BETA
This is a BETA experience. You may opt-out by clicking here

More From Forbes

Edit Story

How To Create A Moore's Law For Data

This article is more than 10 years old.

Moore's Law, The Fifth Paradigm. (Photo credit: Wikipedia)

We are often reminded in press and analyst reports that more data has been created in the last year than in all previous years combined. Such articles often are written in a giddy tone based on the unstated assumption that more data will mean more value, more benefit to us all.

At first glance, this seems like a reasonable proposition. More of something (money, time, food) often means that more benefit can be obtained. I suspect the authors of such articles have Moore’s Law in mind, which, in its popular understanding predicts the ever increasing power of computers.

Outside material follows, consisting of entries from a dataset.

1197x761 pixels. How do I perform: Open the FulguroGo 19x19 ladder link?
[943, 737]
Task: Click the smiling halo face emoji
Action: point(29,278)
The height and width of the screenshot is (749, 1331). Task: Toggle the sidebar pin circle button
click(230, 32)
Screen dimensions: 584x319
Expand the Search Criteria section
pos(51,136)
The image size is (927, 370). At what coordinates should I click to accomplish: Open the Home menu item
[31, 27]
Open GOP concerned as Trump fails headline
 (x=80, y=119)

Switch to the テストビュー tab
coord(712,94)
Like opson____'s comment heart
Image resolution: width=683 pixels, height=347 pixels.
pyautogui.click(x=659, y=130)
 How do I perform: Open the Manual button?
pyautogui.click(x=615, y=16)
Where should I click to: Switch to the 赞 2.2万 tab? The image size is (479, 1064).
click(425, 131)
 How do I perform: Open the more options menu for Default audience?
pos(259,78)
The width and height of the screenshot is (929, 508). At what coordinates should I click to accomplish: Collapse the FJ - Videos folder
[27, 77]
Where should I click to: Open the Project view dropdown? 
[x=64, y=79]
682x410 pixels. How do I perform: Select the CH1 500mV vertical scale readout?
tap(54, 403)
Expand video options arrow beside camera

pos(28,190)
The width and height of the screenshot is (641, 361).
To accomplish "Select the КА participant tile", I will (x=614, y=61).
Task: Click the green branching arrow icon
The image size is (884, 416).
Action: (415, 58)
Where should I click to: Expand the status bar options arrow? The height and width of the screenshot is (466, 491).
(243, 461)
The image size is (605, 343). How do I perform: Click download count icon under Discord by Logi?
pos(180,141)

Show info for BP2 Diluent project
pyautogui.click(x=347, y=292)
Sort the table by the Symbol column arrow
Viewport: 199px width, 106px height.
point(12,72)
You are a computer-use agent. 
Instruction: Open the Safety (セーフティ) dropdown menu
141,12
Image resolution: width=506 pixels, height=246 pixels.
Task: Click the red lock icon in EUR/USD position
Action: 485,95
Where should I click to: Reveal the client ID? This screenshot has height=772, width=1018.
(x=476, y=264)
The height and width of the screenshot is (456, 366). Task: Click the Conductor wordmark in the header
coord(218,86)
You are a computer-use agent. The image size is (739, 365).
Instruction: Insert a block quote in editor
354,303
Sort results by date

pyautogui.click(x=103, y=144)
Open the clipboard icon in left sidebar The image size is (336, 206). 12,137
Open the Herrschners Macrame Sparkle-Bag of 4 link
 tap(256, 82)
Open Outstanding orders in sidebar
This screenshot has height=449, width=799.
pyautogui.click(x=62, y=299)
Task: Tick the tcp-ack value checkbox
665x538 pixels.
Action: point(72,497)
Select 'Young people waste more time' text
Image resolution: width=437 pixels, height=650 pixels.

Because we have an intuitive understanding of data, often we don’t ask important questions. We know what data is, how it can be stored, how to move it, how to analyze it, and in a sense, we think we understand the nature of data.

But a closer look at the world of data shows that there is no Moore’s Law in effect. More data just means more data. In many cases data is a liability. More data means more costs for storage, for governance and having too much unorganized data may make it more difficult to find what you need. In other words more data can mean less value.

A closer look at Moore’s Law shows that it only works because there is an existing and well developed, multi-layered ecosystem that leads from more of something (transistor density) to more benefit.

If we draw an analogy from mechanisms of Moore’s Law to the world of data, we can see just what we need to do to make more data mean more value. It is time to stop paying attention to the growing volume of data and start working on the mechanisms that will allow it to help create a better world.

Why Moore’s Law Works

Moore’s Law states that the number of transistors on integrated circuits doubles every 2 years. But if you asked most people what Moore’s Law means, some would say that Moore’s Law predicts that computers will get faster and cheaper at a rapid rate, a statement that turns out to be true. Others would say that Moore’s Law means the computers become more powerful. Also true. It is important to understand why.

There are two stages in the trip from more transistors on chip to more value for us all. The first is the hardware industry, which uses the increased number of transistors to create more powerful chips, which are used to create more powerful computers. The second is the software industry, which uses more powerful computers to create more powerful applications.

Because of the hardware and software industries, Moore’s Law actually works the way most people think it does.

How a Data Stack and Data Economy Could Lead to a Moore’s Law for Data

To make a Moore’s Law for data, we also need two layers, a data stack and a data economy layer. If both of these layers were as mature as the hardware and software industries, more data would mean more value. But these layers are just getting off the ground. I suspect most people looking to take advantage of the glut of data will benefit from thinking about how to create their own data stack and how to put it to work in the context of a data economy.

Gil Elbaz, co-founder and CEO of Factual, an innovator in creating high quality data sets about products and places from a diverse set of sources, defined the concept of the Data Stack Layer in this article: “The Data Stack: A Structured Approach”. The data stack defines all the capabilities needed to connect to data, collect it, clean it, and join it together into a form that makes sense. Then the data stack describes capabilities for delivering that data to those who use it in multiple ways, through subscriptions or through APIs.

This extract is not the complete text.